Is Entitlement Reform in the Near Future?
By Jamie McMillen, TSCL Legislative Director
As the month of February came to a close, President Barack Obama held a ‘fiscal responsibility summit’ to address certain long-term budget challenges. Entitlement programs such as Social Security and Medicare were among the topics discussed.
Addressing skyrocketing healthcare costs that also impact the amount of expenditures to the Medicare programwas a theme for many attendees. Peter Orszag, Director of the Office of Management and Budget, has said that fiscal responsibility must also be applied to health care. This comment comes on the heels of President Obama stating that he would reinstate pay-as-you-go (PAYGO) rules to help reduce the national deficit by one-half before the end of his four-year term. Under PAYGO rules, lawmakers would be required to offset any increased spending with increased revenue or spending cuts to other programs. If successful, the deficit would be reduced from approximately $1.3 trillion to $533 billion by 2013.
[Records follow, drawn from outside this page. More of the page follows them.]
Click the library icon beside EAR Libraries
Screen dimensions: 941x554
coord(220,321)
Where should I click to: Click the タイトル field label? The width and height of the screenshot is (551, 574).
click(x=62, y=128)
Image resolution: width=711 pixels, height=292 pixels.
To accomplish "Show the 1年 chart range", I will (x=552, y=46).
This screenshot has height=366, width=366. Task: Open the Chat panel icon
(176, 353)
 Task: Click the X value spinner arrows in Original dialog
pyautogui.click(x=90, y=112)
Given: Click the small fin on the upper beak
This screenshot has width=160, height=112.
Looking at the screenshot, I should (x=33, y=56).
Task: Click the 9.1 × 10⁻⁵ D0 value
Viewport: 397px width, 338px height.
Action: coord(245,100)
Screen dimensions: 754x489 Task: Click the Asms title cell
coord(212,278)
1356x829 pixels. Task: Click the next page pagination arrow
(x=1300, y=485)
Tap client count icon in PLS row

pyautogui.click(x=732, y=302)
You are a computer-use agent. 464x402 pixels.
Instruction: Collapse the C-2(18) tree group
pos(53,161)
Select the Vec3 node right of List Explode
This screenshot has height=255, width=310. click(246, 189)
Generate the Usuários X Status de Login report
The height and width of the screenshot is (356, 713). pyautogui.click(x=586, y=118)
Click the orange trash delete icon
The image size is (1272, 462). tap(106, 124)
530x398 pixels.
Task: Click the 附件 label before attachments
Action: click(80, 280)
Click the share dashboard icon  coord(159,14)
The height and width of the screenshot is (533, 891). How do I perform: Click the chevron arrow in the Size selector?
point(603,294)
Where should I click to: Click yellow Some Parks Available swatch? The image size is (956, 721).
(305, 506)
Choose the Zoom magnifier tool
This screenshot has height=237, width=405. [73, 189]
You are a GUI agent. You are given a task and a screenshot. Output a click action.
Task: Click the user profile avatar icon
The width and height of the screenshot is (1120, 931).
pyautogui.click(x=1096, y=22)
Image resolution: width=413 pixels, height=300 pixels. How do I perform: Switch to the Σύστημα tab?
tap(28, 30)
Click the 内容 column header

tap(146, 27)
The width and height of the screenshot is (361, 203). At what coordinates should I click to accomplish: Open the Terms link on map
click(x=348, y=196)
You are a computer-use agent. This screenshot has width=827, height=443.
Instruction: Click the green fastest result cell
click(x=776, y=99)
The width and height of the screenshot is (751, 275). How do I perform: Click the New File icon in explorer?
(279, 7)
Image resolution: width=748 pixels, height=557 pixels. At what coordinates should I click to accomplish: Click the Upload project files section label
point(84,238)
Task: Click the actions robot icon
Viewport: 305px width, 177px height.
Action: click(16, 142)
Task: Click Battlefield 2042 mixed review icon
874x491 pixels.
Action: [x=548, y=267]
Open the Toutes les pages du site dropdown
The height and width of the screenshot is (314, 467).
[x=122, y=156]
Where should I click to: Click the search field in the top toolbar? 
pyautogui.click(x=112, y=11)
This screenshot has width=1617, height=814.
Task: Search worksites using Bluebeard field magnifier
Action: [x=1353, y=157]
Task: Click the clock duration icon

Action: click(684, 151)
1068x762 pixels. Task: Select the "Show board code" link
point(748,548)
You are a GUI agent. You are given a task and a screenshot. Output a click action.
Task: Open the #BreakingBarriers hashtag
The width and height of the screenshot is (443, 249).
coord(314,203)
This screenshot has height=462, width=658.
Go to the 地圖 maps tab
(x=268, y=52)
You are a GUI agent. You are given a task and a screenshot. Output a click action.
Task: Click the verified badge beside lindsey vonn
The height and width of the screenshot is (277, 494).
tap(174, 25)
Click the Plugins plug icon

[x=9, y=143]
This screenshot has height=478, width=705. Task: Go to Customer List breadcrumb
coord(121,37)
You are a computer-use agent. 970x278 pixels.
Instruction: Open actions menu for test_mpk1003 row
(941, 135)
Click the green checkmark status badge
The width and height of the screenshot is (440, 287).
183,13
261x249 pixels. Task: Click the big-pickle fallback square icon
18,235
During a question and answer session following the summit, the President said, “There was a healthy debate on Social Security, but also a healthy consensus among some participants, including Congressmen Boehner and Hoyer as well as Senator Graham and Senator Durbin, that this was a moment to work in a bipartisan way to make progress on ensuring Americans' retirement security…”
President Obama continued, “Over the longer run, putting America on a sustainable fiscal course will require addressing health care. That seemed to be an issue that there was a lot of consensus around. Many of you said what I believe, that the biggest source of our deficits is the rising cost of health care.”
With the Social Security trust fund facing funding troubles by 2017, assuming better economic conditions than those we have today, and Medicare already in financial deficit, voices from both the conservative and liberal corners have proposed solutions to the growing problem. While some legislators claim an overhaul of the tax system and aggressive action to ward off problems associated with a growing older population and rising health care costs are necessary, others are calling for health care reform to stave off potential cuts to the programs.
In a press release, House Majority Leader Steny Hoyer (MD) called the summit a, “positive step as [Congress] begin(s) to address our nation’s long-term fiscal challenges…”. He went on to say, “The summit made it clear that tough choices will be necessary to rein in the record deficits and debt confronting our nation.”
The Senior Citizens League (TSCL) does not support any cuts to either Social Security or Medicare benefits. Instead, TSCL supports increased oversight to reduce fraudulent claims. A significant amount of expenditures comes from waste, fraud and abuse that hurts the solvency of Medicare for current and future retirees. When Medicare has had the investigative staff and tools required to combat fraud, about ten dollars for every dollar invested has been saved in the past.